> [Task brief]: Gather every line below that contains the string "COLLECTIONS" and copy each one out. Case counts, so include only lines where it appears in that same capitalization.

================

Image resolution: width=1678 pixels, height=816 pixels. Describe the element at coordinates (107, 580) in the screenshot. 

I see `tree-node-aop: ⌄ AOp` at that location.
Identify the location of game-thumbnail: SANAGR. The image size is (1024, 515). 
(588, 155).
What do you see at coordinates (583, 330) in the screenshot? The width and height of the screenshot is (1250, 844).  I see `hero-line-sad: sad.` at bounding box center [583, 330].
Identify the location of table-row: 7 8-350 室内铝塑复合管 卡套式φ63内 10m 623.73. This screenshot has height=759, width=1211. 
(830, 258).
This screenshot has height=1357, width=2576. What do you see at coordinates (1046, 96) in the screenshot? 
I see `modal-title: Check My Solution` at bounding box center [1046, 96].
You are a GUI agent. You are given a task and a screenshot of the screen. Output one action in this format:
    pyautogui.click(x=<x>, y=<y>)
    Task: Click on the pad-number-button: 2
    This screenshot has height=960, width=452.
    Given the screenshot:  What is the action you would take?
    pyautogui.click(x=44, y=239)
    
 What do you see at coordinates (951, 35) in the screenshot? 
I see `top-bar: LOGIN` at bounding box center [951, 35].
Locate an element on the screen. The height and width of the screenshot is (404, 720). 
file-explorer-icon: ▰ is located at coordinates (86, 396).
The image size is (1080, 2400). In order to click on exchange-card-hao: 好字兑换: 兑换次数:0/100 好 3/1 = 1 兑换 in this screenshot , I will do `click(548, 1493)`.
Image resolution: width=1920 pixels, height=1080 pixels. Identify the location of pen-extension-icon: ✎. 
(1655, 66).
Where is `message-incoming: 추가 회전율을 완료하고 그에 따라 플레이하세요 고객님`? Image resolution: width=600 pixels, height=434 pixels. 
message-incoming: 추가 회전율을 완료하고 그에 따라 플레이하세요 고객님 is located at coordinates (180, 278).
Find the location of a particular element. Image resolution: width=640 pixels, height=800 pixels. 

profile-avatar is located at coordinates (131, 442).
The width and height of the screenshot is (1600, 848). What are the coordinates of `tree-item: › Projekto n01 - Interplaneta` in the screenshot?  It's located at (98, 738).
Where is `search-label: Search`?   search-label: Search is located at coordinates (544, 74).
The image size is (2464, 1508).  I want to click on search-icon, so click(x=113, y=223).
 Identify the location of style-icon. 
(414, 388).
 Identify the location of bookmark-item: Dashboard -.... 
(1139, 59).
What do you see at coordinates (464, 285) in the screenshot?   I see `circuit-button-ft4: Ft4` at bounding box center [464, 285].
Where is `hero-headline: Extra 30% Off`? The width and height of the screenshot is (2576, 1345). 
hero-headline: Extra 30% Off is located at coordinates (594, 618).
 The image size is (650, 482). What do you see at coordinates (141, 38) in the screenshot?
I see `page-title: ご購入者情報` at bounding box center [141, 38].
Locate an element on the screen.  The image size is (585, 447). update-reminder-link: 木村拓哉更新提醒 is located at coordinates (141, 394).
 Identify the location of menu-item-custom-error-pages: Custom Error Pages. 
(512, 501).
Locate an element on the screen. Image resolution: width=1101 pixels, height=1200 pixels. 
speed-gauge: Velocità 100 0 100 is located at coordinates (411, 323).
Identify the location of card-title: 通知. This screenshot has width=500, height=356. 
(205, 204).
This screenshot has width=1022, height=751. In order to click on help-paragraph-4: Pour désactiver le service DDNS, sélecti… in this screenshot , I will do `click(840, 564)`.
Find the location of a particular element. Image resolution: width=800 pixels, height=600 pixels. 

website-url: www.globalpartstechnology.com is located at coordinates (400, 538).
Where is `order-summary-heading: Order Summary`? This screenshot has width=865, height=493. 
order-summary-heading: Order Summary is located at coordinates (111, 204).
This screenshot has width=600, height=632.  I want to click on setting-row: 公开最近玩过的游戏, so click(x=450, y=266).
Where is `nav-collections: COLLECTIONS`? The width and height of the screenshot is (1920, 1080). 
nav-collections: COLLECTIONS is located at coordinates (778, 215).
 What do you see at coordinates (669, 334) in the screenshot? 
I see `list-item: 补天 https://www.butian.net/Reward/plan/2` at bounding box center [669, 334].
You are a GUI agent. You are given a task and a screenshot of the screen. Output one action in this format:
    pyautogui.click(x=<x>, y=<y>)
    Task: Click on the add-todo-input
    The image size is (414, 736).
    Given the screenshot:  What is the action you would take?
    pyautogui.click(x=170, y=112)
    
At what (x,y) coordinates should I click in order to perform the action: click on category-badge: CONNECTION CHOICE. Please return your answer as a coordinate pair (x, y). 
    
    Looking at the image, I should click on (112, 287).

================

> [Exercise response]:
Where is `nav-collections: COLLECTIONS`? The width and height of the screenshot is (1920, 1080). 
nav-collections: COLLECTIONS is located at coordinates (778, 215).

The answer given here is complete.